Sally leant against the counter, looking unlike herself in her blue uniform. She reminded Katya of a bell. If she swung her legs, the stiff dress would rock in the opposite direction, side to side.
‘We’ll go swimming,’ Luke said.
Katya glanced out of the window in panic. ‘I don’t have a swimming costume.’
Sally smiled at her. ‘That’s no problem. I’ll borrow one off the neighbours.’
Four doors down there was a family with two daughters and a son. So far they hadn’t been introduced. Katya couldn’t help feeling that their mum disapproved of her. If they happened to be out front at the same time, she always had an excuse for taking her kids away. Katya doubted she would lend anything belonging to her precious girls.
‘I don’t like swimming, actually,’ she said. ‘I’d rather stay here and watch TV.’
‘You don’t want to be sat here all day glued to the box,’ Luke said. ‘I think swimming is a great idea, and I could do with the exercise.’
A piece of toast went down the wrong way, providing a distraction as she started to cough. Luke slapped her between the shoulder blades, making her eyes prick.
‘I don’t feel well.’
‘You look fine to me.’ Luke covered her forehead with his large cool hand. She went very still, his touch almost taking the breath out of her. ‘Feel fine too.’

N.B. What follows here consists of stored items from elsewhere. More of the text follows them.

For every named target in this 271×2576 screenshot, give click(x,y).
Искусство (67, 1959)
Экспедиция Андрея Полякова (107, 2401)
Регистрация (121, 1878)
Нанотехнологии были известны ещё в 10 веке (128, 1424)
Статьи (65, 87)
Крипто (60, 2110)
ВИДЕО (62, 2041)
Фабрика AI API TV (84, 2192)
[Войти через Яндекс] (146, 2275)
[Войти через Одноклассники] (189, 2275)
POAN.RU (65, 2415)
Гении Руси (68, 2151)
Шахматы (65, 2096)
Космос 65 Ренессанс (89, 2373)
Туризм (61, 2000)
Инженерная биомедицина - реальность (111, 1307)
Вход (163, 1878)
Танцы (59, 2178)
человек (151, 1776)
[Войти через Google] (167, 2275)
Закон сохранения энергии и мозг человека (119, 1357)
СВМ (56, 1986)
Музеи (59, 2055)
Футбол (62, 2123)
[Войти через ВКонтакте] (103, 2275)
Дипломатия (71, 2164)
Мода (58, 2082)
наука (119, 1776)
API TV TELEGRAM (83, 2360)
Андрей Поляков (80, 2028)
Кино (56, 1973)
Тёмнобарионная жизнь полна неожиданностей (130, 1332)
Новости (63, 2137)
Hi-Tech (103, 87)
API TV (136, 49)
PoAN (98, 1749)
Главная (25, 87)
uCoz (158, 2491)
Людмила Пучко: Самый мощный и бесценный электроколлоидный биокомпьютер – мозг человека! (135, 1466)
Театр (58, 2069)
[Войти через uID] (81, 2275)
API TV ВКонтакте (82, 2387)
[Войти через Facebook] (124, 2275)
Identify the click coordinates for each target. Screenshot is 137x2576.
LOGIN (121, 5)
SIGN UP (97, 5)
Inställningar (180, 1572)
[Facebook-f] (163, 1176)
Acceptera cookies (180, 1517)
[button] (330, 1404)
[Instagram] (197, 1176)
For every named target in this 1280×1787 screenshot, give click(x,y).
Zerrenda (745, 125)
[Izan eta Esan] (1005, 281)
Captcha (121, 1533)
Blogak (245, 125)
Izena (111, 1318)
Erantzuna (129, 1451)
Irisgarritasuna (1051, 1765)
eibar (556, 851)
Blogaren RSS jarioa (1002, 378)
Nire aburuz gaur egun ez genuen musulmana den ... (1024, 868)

Sally glanced at Katya’s face and frowned. ‘Katya, love, can’t you swim?’
Katya hung her head. ‘No.’
‘You don’t have to be ashamed. It’s not your fault you haven’t had the same advantages as other kids your age.’
‘Well, that settles it,’ Luke said. ‘We’re going swimming and I’m going to teach you. If we go right now, the place won’t have filled up. Sally can run round to Annie’s and borrow one of the girls’ suits.’
‘But I don’t want to,’ Katya said, horrified.
She hated the water. When she was four years old her mother’s so-called boyfriend became so irritated with her that he put her in the bath that Linda had vacated, shoved her head down under the water and held it there. She had never forgotten the feeling of his hand pressing down or the pain in her lungs or the terror.
‘Don’t be silly,’ Sally said. ‘You have to learn to swim, it’s a basic skill. It could save your life one day. Go and find a towel and tie your hair back.’
The swimming costume, lent so grudgingly that Sally was visibly ruffled when she came back with it, was pale pink with white piping around the neck and a spangly mermaid on the front. Katya thought it was hideous and, apart from that, it was too big and sagged when it was wet. She sat on the edge of the pool for a full ten minutes, breathing in chlorine fumes and getting cold, before she was finally persuaded to get in with the promise that she wouldn’t have to put her face in the water, as leverage. A promise Luke broke within five minutes.
Her foster father was wearing a pair of navy swimming shorts. In the water his skin was shockingly white and his dark hairs floated out from his ribcage and stomach. He told her to hold on to the side and kick her legs and she did so, relieved that she wasn’t expected to move.
Luke’s hand slid under her stomach, the splay of his fingers reaching across her. The shock of his touch made her tighten every muscle.
‘Kick, Katya. That’s right,’ he said. ‘Keep your tummy up.’
The pressure increased and she kicked harder, making her arms rigid so that she could hold her body higher. Being touched, her body moved and manipulated, her legs pulled into position, was horrible. It was as if the water gave him permission to ignore her personal space and her feelings. There was a clock high above the pool and she kept her eyes fixed on it.